Economic and Strategic Imperatives
The economic angle of this data flywheel approach is compelling. Traditional machine learning incurs significant costs for labeled data, requiring dedicated labeling processes, infrastructure, and tooling. By contrast, product usage becomes the labeling process itself, with users providing feedback as a natural byproduct. This creates a compounding flywheel: better models drive more usage, which generates more data, leading to even better models. Organizations can shift from linear investment in data collection to building systems that automatically generate and utilize training data, enabling continuous, and potentially autonomous, improvement.
Furthermore, the ability to run models locally addresses growing concerns about data privacy and intellectual property. For enterprises handling sensitive information, sending data to external frontier models is often a non-starter. Distilling models for local deployment offers a secure, compliant alternative, broadening the applicability of AI across industries with stringent regulatory requirements.
The "Year of Agents" and the Future of AI Tooling
Looking ahead, O’Mahony believes 2025 will be "more agents," rather than just "the year of agents." He envisions organizations with dozens of internal AI agents—customer support bots, code review assistants, data analysis tools—each generating telemetry and continuously improving through distillation. Crucially, this platform approach enables agents to learn from each other. The insights gained by a customer support bot about product nuances could inform a documentation generator, with multi-agent workflows creating interconnected learning systems. This fosters a truly "learning organization," where AI tools adapt and evolve based on real-world production usage.
Andrej Karpathy’s assertion that "agents are here to stay" reinforces this vision. While current agents have limitations, the trajectory is clear. The ability to shape these tools, rather than passively be shaped by them, becomes paramount. O’Mahony championed a future of "many different intelligences" rather than a singular Artificial General Intelligence (AGI)—specialized, personalized, portable, and continuously improving SLMs that run locally. This paradigm ensures that as AI becomes central to work, human agency and control over workflows are preserved.
Key Takeaways for Developers and Organizations
O’Mahony concluded with concrete, actionable takeaways:
- Instrument All Agents with OpenTelemetry: Prioritize OTel instrumentation from day one, capturing everything, especially user actions. Auto-instrumentation provides a significant head start.

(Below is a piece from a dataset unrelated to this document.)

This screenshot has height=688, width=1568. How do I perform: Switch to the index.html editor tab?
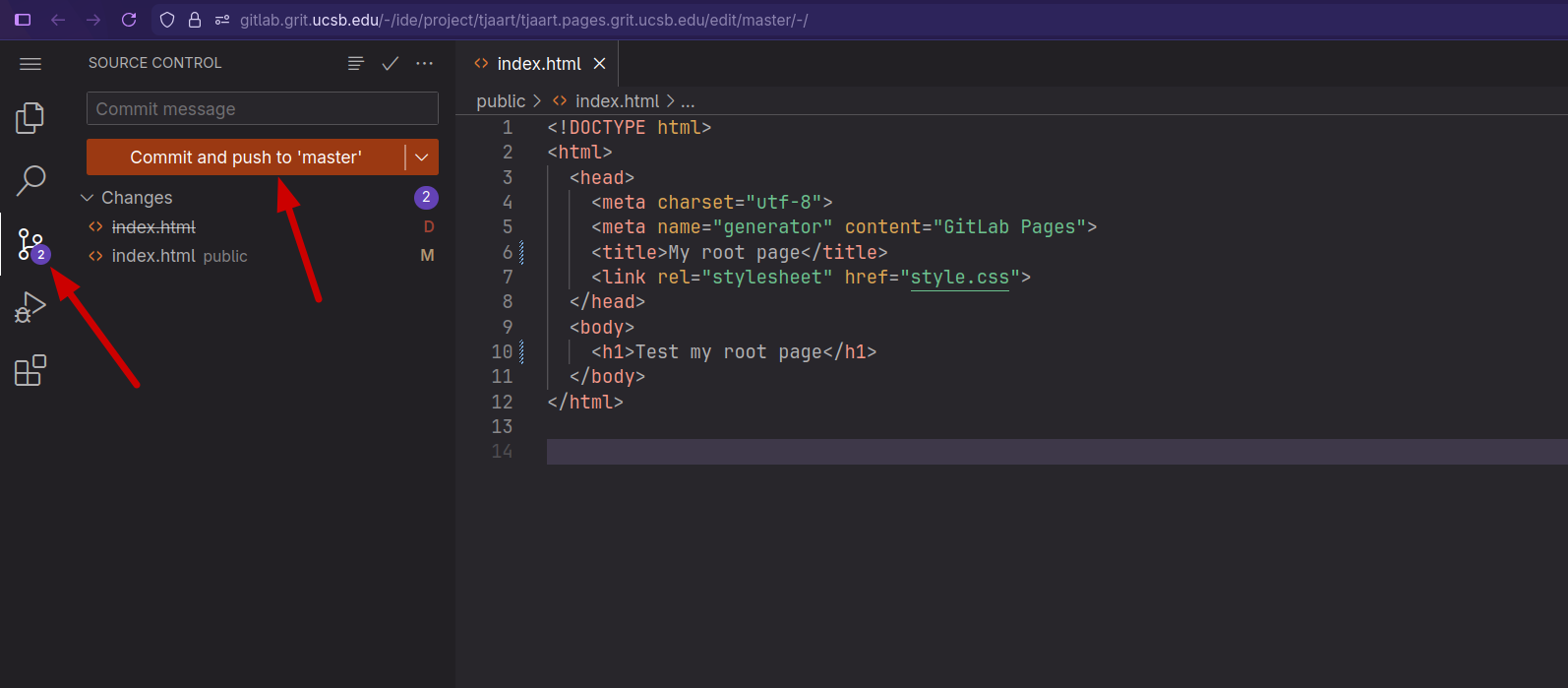(538, 64)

- Design Observable User Experiences: Crucially, integrate feedback mechanisms directly into the product workflow. Explicit actions like "accept," "regenerate," or "dismiss" provide powerful signals, far beyond generic ratings.
- Embrace Distillation When Data is Sufficient: Model distillation is more accessible and affordable than commonly perceived. The tooling has matured, allowing more engineers to participate. Even a few hundred iterations and a month’s worth of usage data can yield significant improvements for a 7-13 billion parameter model, often achievable locally within hours.
The journey from frontier models to personalized SLMs, powered by production telemetry, represents a paradigm shift. It empowers developers and organizations to move beyond generic AI solutions, crafting intelligent tools that are cheaper, faster, more private, and continuously tailored to their unique needs. This ensures that in the ongoing dance between humanity and technology, we remain firmly in the driving seat, shaping our AI tools even as they, in turn, shape us.